Los participantes, entre ellos el republicano Grever Norquist,
que dirige el grupo “Estadounidenses por una Reforma Tributaria”,
opinan que “definitivamente” la reforma pasa por la legalización
de los casi 12 millones de extranjeros indocumentados que se
calcula viven en este país.
Norquist dijo que le preocupa que el republicano Tom Tancredo,
quien respalda la construcción de un muro en la frontera con
México, y otros miembros de la Cámara de Representantes, “estén
incurriendo en los mismos errores del pasado”, al abogar por
políticas migratorias de drástica penalización.
Las propuestas de Tancredo, promotor de iniciativas calificadas
de antiinmigrantes, “son sólo un mensaje (contra los
inmigrantes) y no una política para resolver el grave problema
que representa un sistema migratorio que no funciona”, señaló.
Norquist considera que, por conveniencia, Estados Unidos
“necesita legalizar a los 12 millones de indocumentados y tener
un programa para canalizar en el futuro el flujo de los
inmigrantes que entren en esta condición”.
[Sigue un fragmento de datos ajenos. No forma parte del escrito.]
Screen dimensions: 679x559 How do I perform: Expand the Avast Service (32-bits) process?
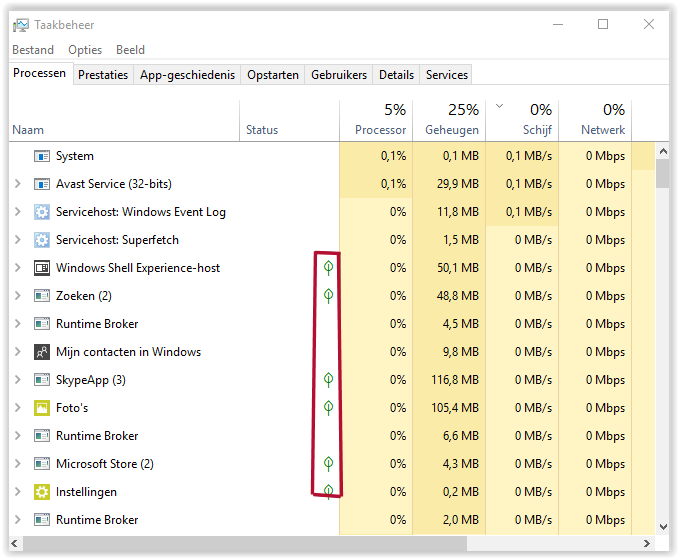click(x=18, y=184)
Anualmente entran en Estados Unidos unos 400,000 inmigrantes sin
“papeles” migratorios, según cálculos de diversas fuentes
nacionales.
Norquist defendió la necesidad de una reforma migratoria porque,
en el plano laboral, evitará la grave crisis de mano de obra que
están afrontando actualmente Japón, Europa y naciones de otras
latitudes “con problemas para sustituir a los trabajadores que
se jubilan”.
Eliseo Medina, de la Unión Internacional de Empleados de
Servicios (SEIU), se pronunció contra el programa de
trabajadores temporales que ha propuesto el presidente George W.
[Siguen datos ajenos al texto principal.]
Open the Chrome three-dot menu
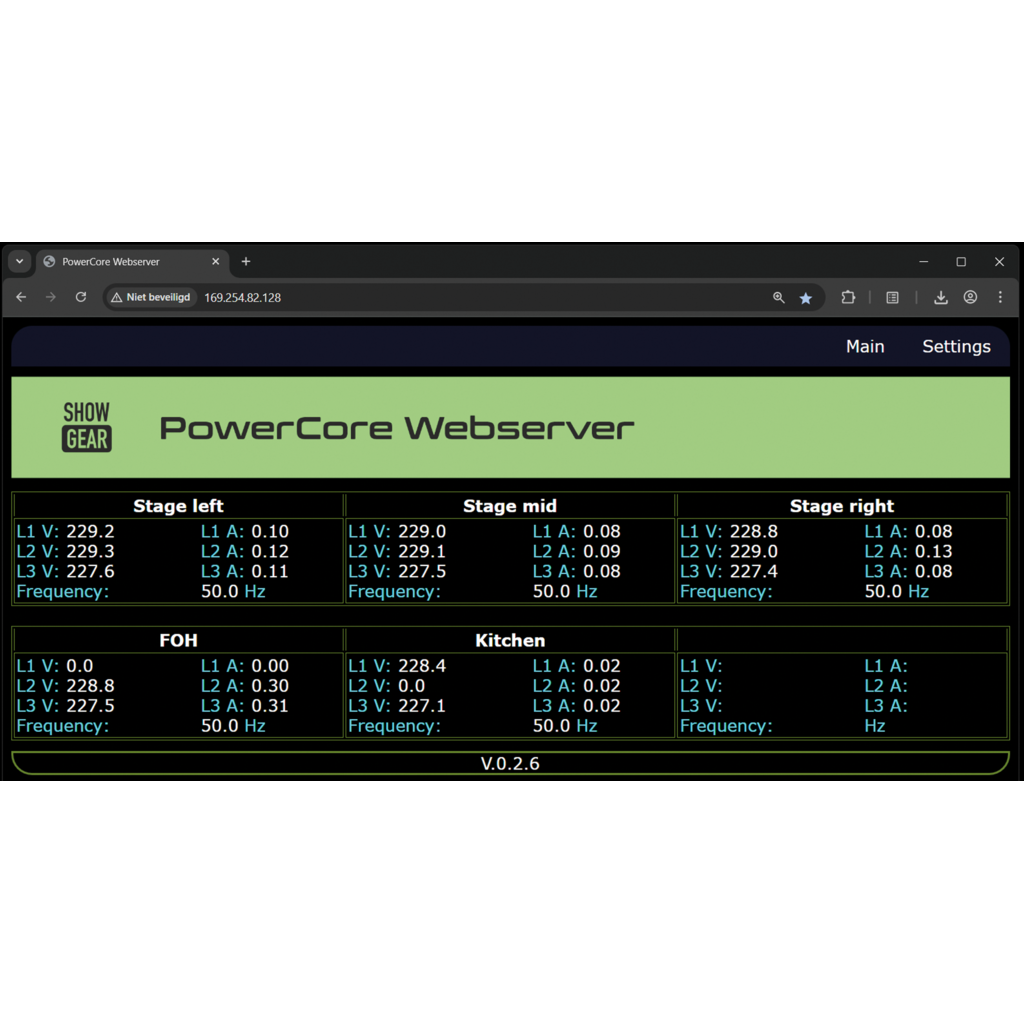 point(1000,298)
Bush, “teniendo en cuenta la mala experiencia con el Programa
Bracero de hace más de 50 años, que estuvo plagado de
injusticias”.
Cecilia Muñoz señaló que, aunque las quejas y las preocupaciones
de SEIU y la poderosa confederación sindical AFL-CIO “son
importantes, porque las experiencias con esta clase de programas
han sido pésimas históricamente, también se tiene que reconocer
que existe la realidad de la inmigración indocumentada”.
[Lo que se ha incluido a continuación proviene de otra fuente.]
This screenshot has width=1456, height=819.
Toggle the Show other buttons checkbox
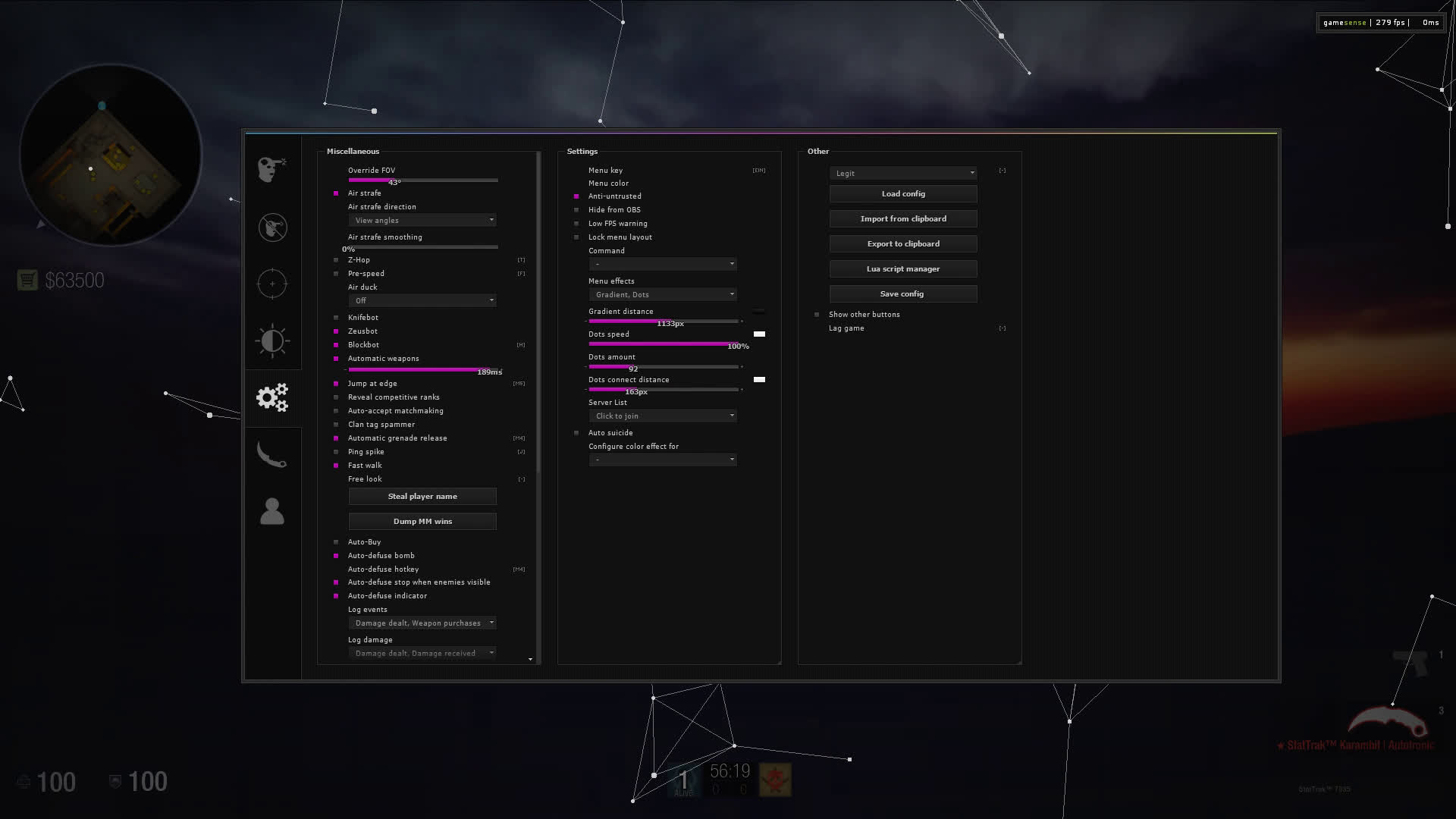coord(817,315)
En este sentido, la dirigente de La Raza precisó que “hay que
cambiar este fenómeno y crear un camino legal para los
trabajadores foráneos que vendrán en el futuro. Para que puedan
venir y trabajar con todos los derechos y los sueldos y las
protecciones que se merecen”.
Sobre el muro para frenar el flujo de indocumentados, Muñoz lo
calificó de “ofensivo”.
“Es un mensaje y no la manera de reformar nuestro sistema
migratorio. En Latinoamérica se ve esto como un insulto y una
muestra de la falta de calidad del debate que se lleva a cabo en
Estados Unidos, especialmente en la Cámara de Representantes”,
comentó.
Ángelo Amador, director de políticas de inmigración de la Cámara
de Comercio estadounidense, aseguró que la comunidad empresarial
tiene interés en una reforma migratoria integral “para
estabilizar la actual fuerza de trabajo, crear más empleos y
crecimiento económico, y mejorar el maltrecho sistema de
inmigración”.
Amador puso de relieve que, en la actualidad, el 92 por ciento
de los inmigrantes adultos indocumentados con edades de 18 a 64
años, “participa activamente en la fuerza de trabajo”
estadounidense.
Ana Avendaño, directora del programa de trabajadores inmigrantes
de la AFL-CIO, expresó desagrado por el muro en la frontera sur
y dio un “total apoyo” a una reforma migratoria que sustituya al
“deficiente sistema actual”.
Avendaño dijo que “nadie piensa que un muro va a resolver el
fenómeno de la migración. Esto no es serio, es un poco ridícula
la idea de gastar mucho dinero en un muro que no va a funcionar
y que es un insulto a una gran parte del mundo”.